Thirty EU negotiators last week visited Wellington for the second round of talks with their NZ counterparts. The two sides held a public briefing on the talks, with representatives of all the major agri trading organisations present among about 100 people who attended.
While both sides talked up the prospect of an agreement and spoke of the positive nature of the talks so far, the word ‘agriculture’ was clearly in the too-hard basket.
The lead negotiator for the EU, Peter Berz, told Rural News that agriculture is “sensitive” because farmers in the EU are worried about the impact of NZ exports of sheepmeat, beef and dairy products.
Berz says attitudes in Europe to NZ exports have not changed since Britain entered the EU in the 1970s.
But he is pleased with the talks so far, and notes a positive spirit at the negotiating table due to the time taken in preparation.
“It took a year to get a mandate from the EU member states and clearly agricultural trade and GIs was a big issue for many of them.”
He says the goal is to have a sustainable, high-quality FTA which benefits consumers and producers and takes into account labour rights.

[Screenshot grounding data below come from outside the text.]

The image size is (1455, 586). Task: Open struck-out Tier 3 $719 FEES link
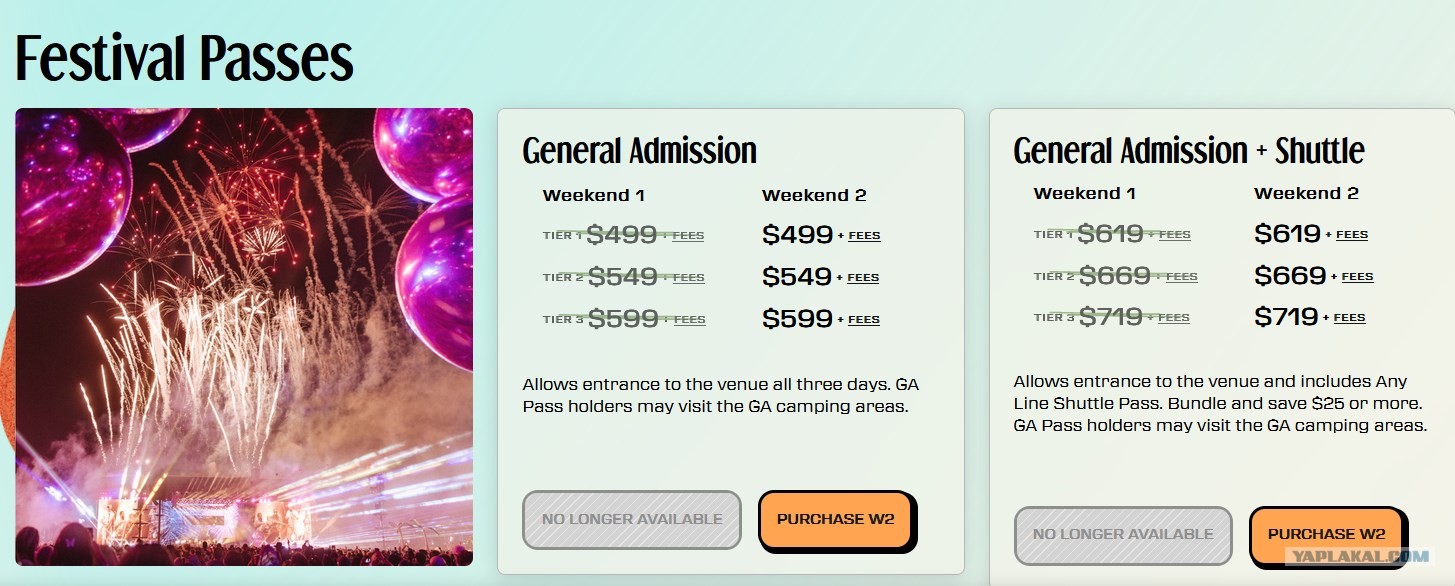[1174, 318]
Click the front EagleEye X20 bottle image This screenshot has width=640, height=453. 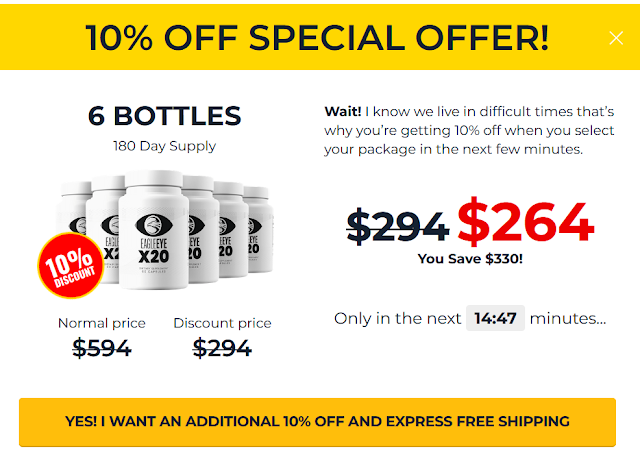154,230
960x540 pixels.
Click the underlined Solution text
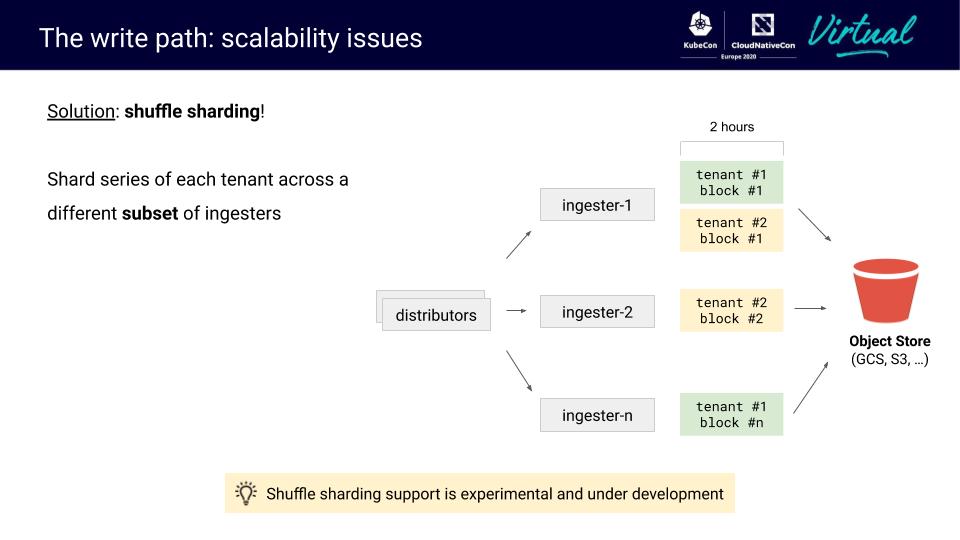(79, 111)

NZ’s lead negotiator, Martin Harvey, is also pleased with the talks progress, saying that NZ, like the EU, wants a comprehensive, ambitious and sustainable FTA. He wants to see tariffs go, but says the perception of some agricultural groups in Europe is out of keeping with the reality of the situation.
“I think they have an inflated view of just how present we are in the market already. Markets for products like beef and dairy in the European Union are very small,” Harvey said.

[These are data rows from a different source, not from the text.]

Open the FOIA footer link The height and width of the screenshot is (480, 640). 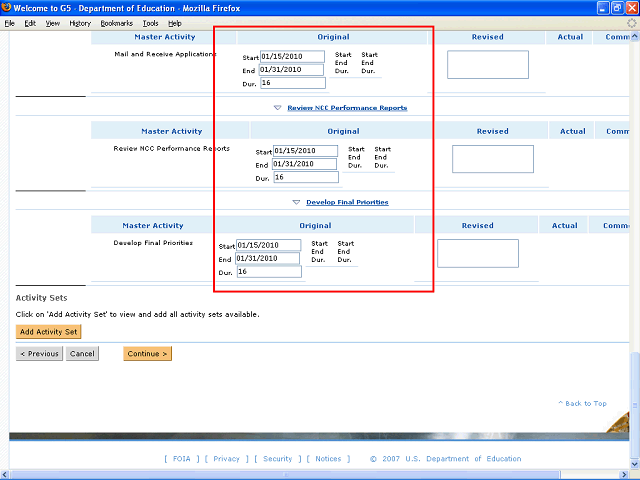pos(182,459)
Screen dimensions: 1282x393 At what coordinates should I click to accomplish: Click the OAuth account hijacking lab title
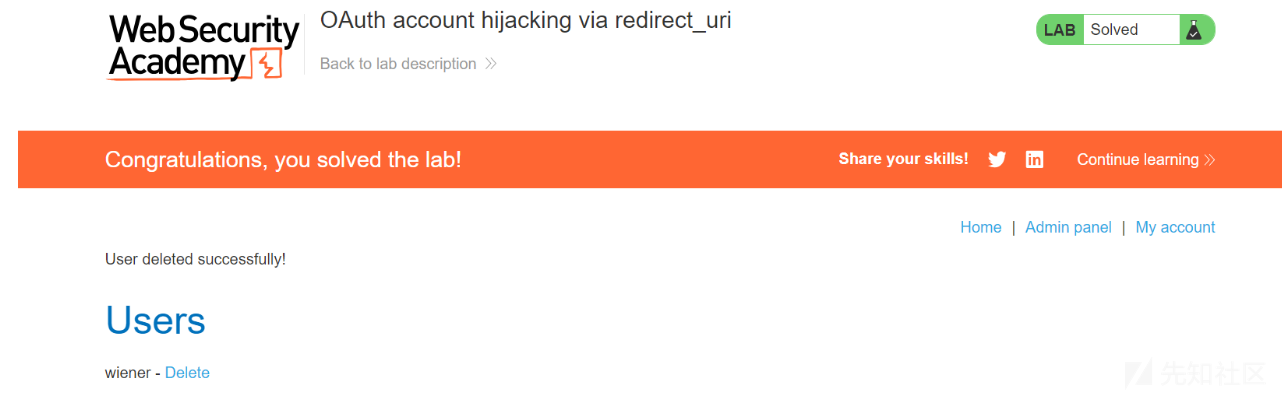coord(526,20)
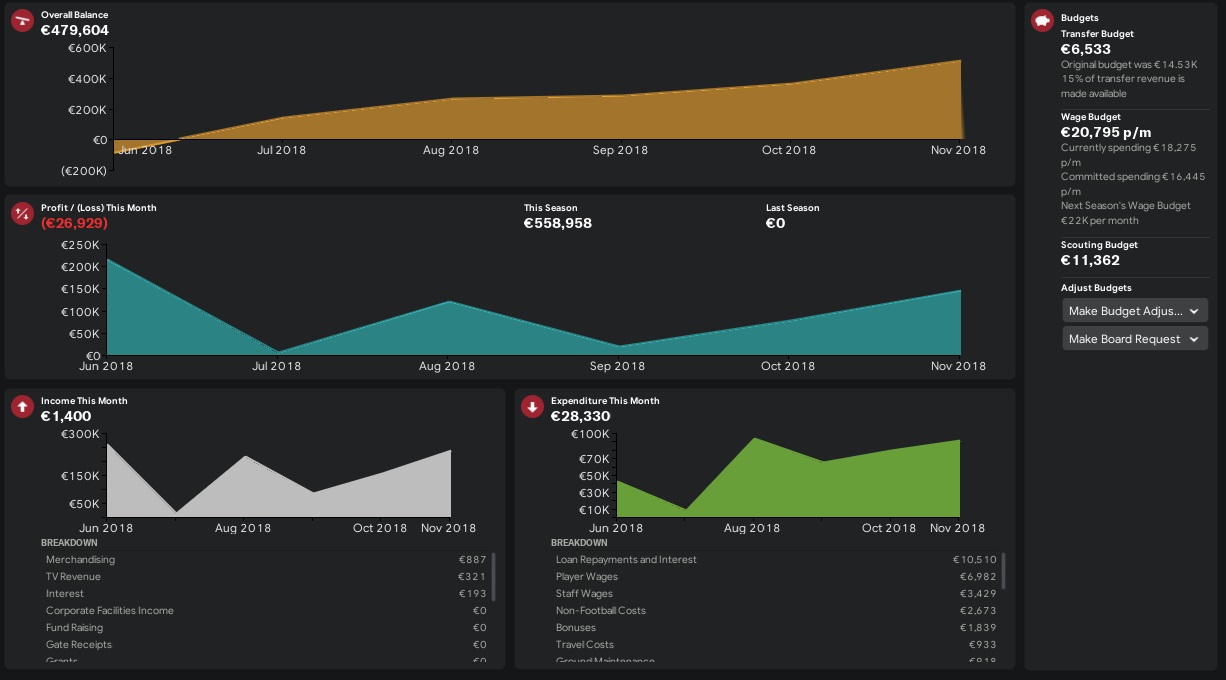Click the Make Board Request chevron arrow
Viewport: 1226px width, 680px height.
(1194, 340)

“They don’t appreciate how well we are integrated in markets globally, including the Asia Pacific area, and how committed we are to all these markets.
“We are not going to put all our eggs in one basket; we are never going to flood their market with products. We want to increase our trade, but it will still be modest in the overall markets we enjoy, so this is really an evidential issue and one that we will be working on with our counterparts.”
Harvey says while the issue of agriculture, including geographic indicators, is sensitive and challenging in negotiating the FTA, he’s keen that these don’t get left until the end.
Even if they are difficult he’d like all elements of the negotiation to move “in parallel,” he says.
“We don’t want to come up against a cliff at the end of the day, so if we are moving forward on a broad front it means that people can meet each other’s expectations. It is much more likely to work and have a successful negotiation.”
Harvey says GIs and agricultural market access are in the same basket and for NZ to make progress on its side of the bargain it wants to see progress on the EU side. NZ has long questioned GIs and believes that if the EU takes a strong stance on this it would have a detrimental effect on NZ’s exports, especially cheese.
“But it’s fair to say that agricultural market access will still be there at the end and the tough issues will be amongst the last to be resolved,” Harvey says.
The next round of talks will be in Brussels.